Operations on windows and external doors in UK primary schools and their effects on indoor environmental quality
MetadataShow full item record
This study provides a comprehensive analysis of the predictors influencing operations on windows and external doors as well as their impact on IEQ, comfort and energy. The study was carried out in 31 naturally ventilated classrooms in eight primary schools in the UK during non-heating and heating seasons. The state of the windows and external doors was collected by time-lapse cameras and visual observations. Environmental variables impacting window operations were recorded at 10-min intervals. Correlational tests and predictive regression models were used to identify how windows open area (m2) were affected by environmental predictors. Results show that operative and outdoor temperature during the non-heating season and indoor and outdoor humidity during the heating season were the main predictors of windows open area (m2). The main driver for the operation of external doors was occupancy patterns, however, the period that they stayed open was dependent on temperature. The impact of windows and external doors' open area (m2) on operative temperature decreased after 40 min, however, its impact on CO2 level was only noticeable up to 30 min.
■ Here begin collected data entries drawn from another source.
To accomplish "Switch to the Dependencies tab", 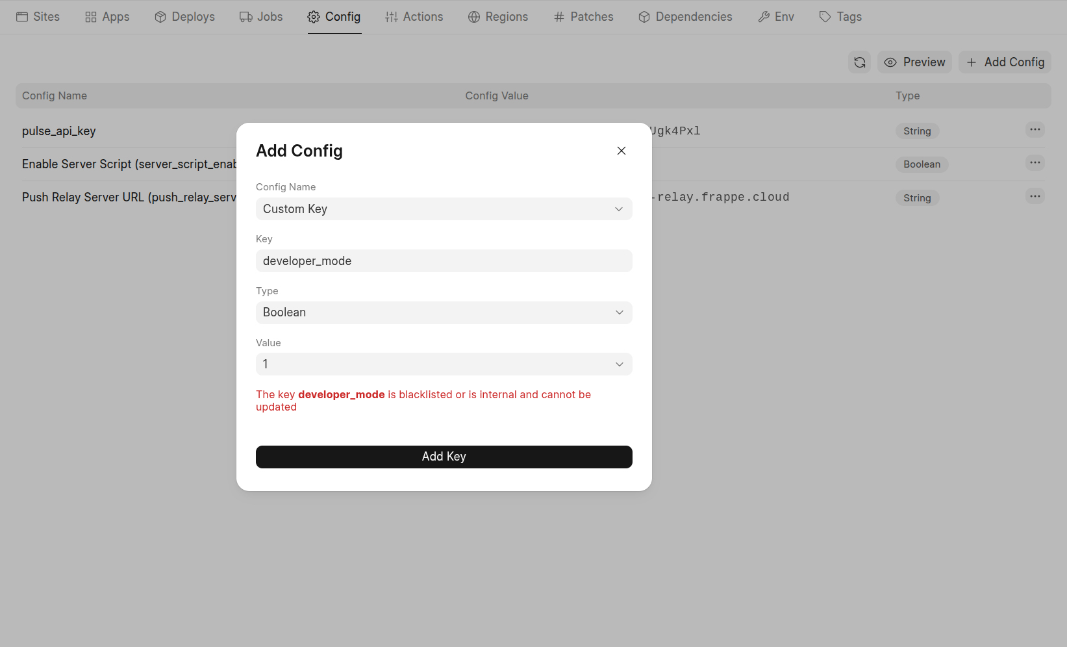I will (x=685, y=16).
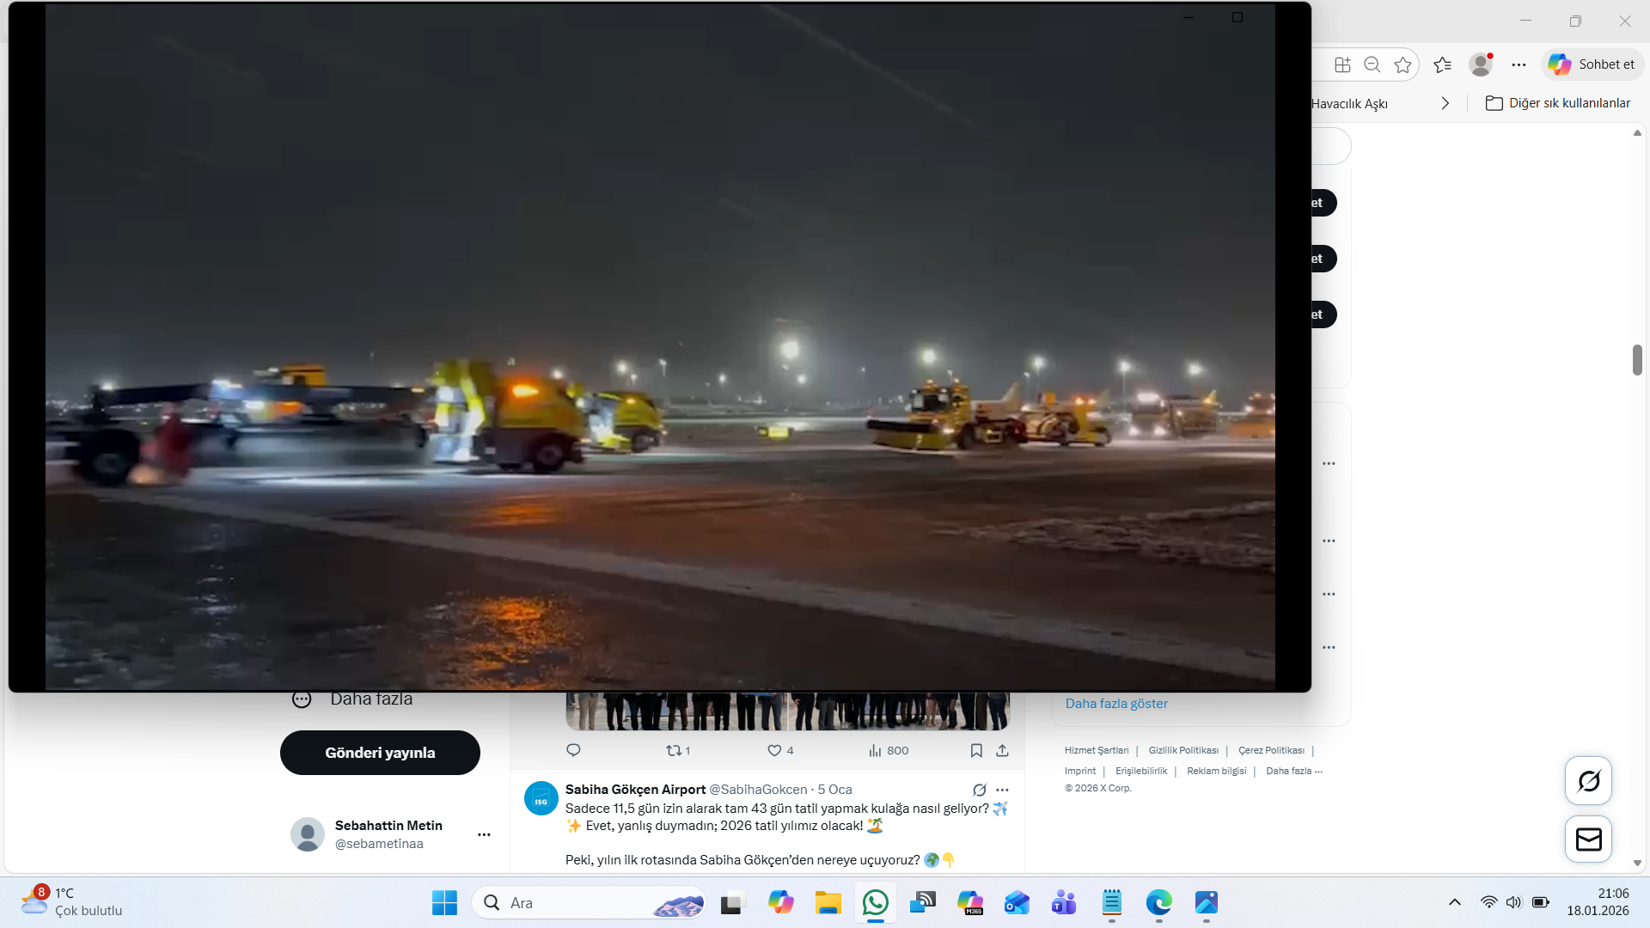This screenshot has width=1650, height=928.
Task: Bookmark the post
Action: coord(976,750)
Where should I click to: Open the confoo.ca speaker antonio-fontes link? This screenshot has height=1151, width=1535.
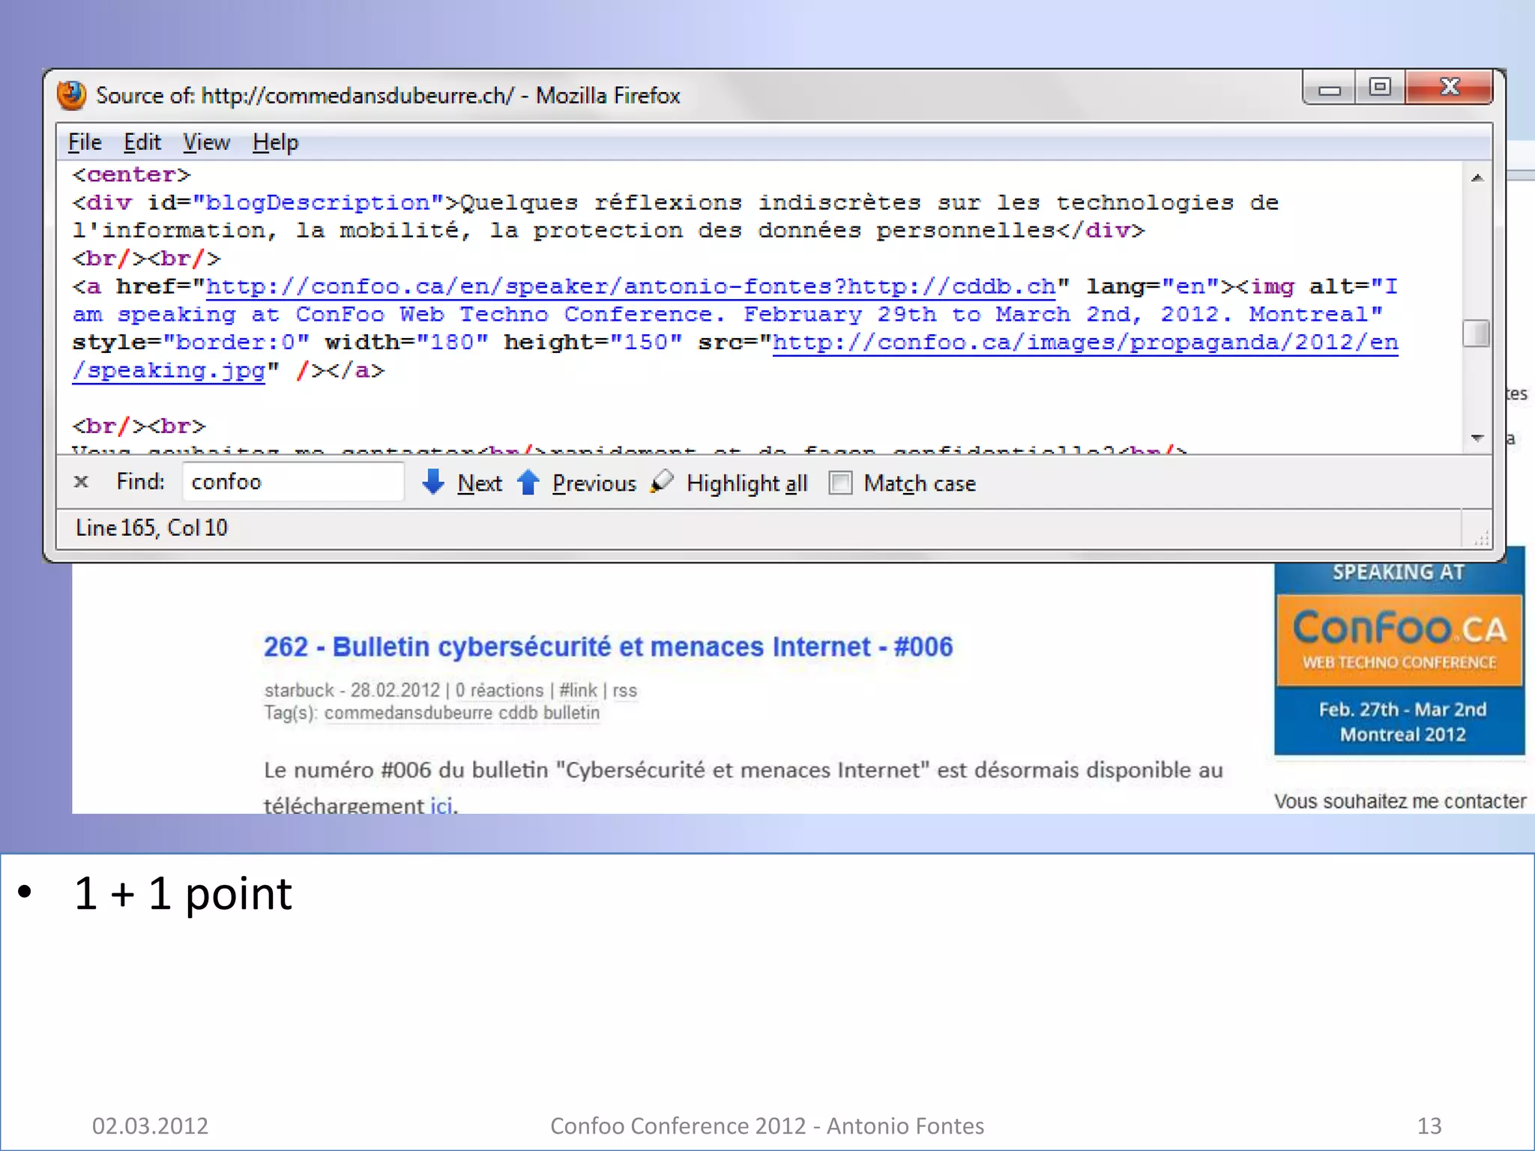click(630, 287)
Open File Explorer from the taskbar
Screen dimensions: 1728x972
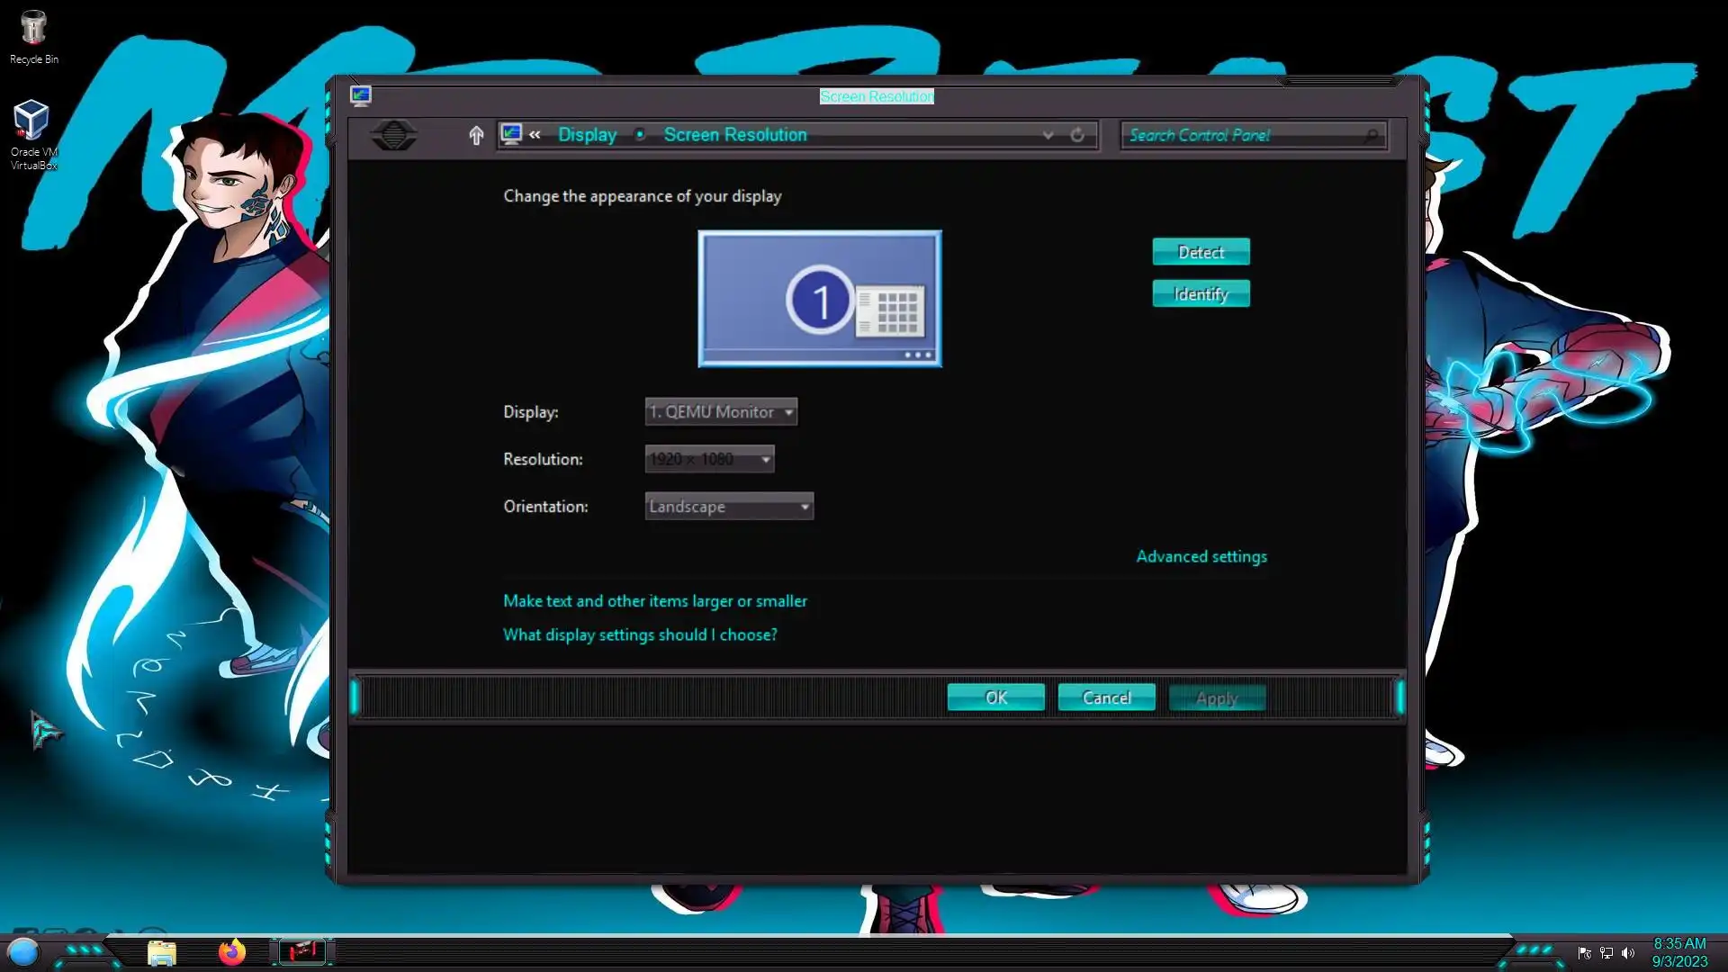point(162,952)
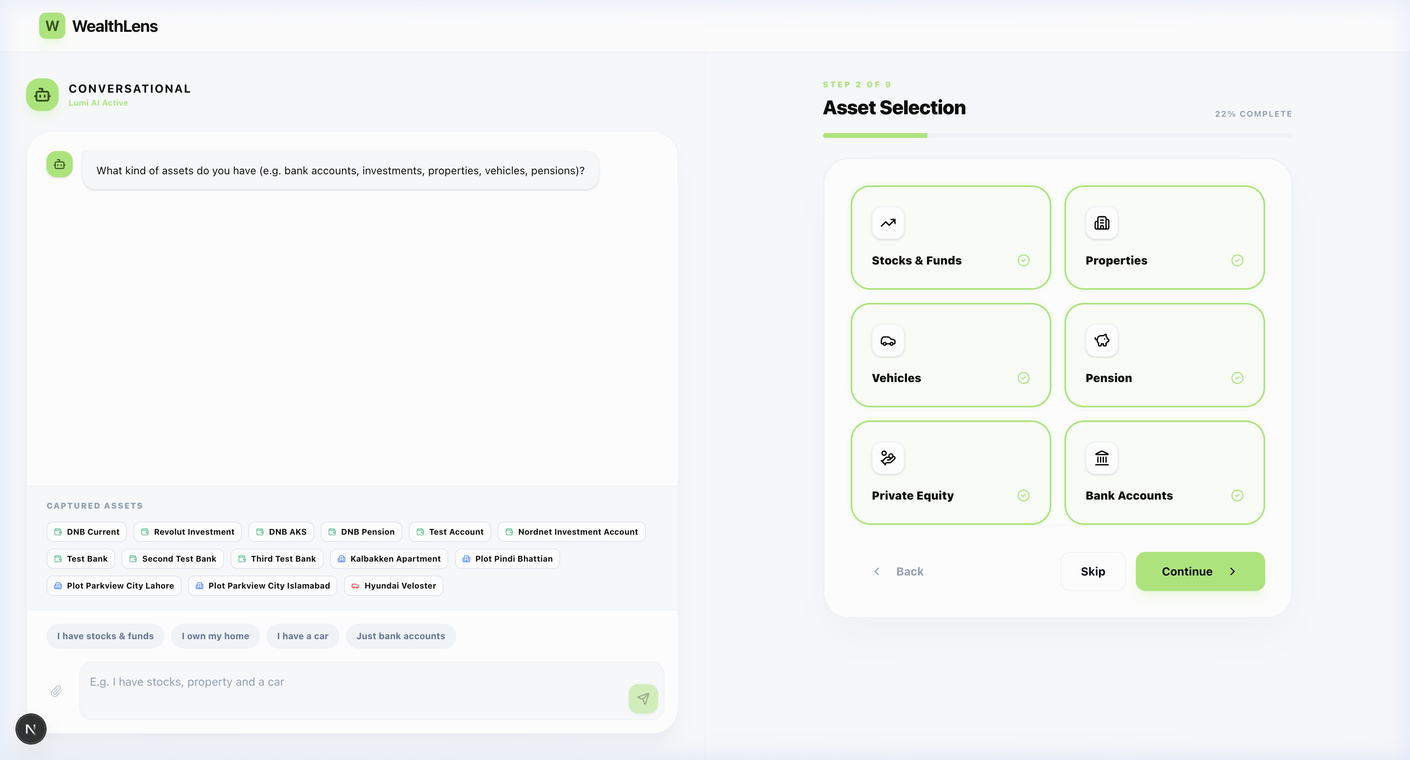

Through opening more available windows, operative temperature (34% of the time) and CO2 levels (28% of the time) could be reduced during the non-heating season. Furthermore, energy waste could be avoided 67% of the time during the heating season by reducing the set-point temperature and training school occupants on when to operate windows. This study suggests several avenues to improve the impact of controls’ operation on IEQ, comfort and energy.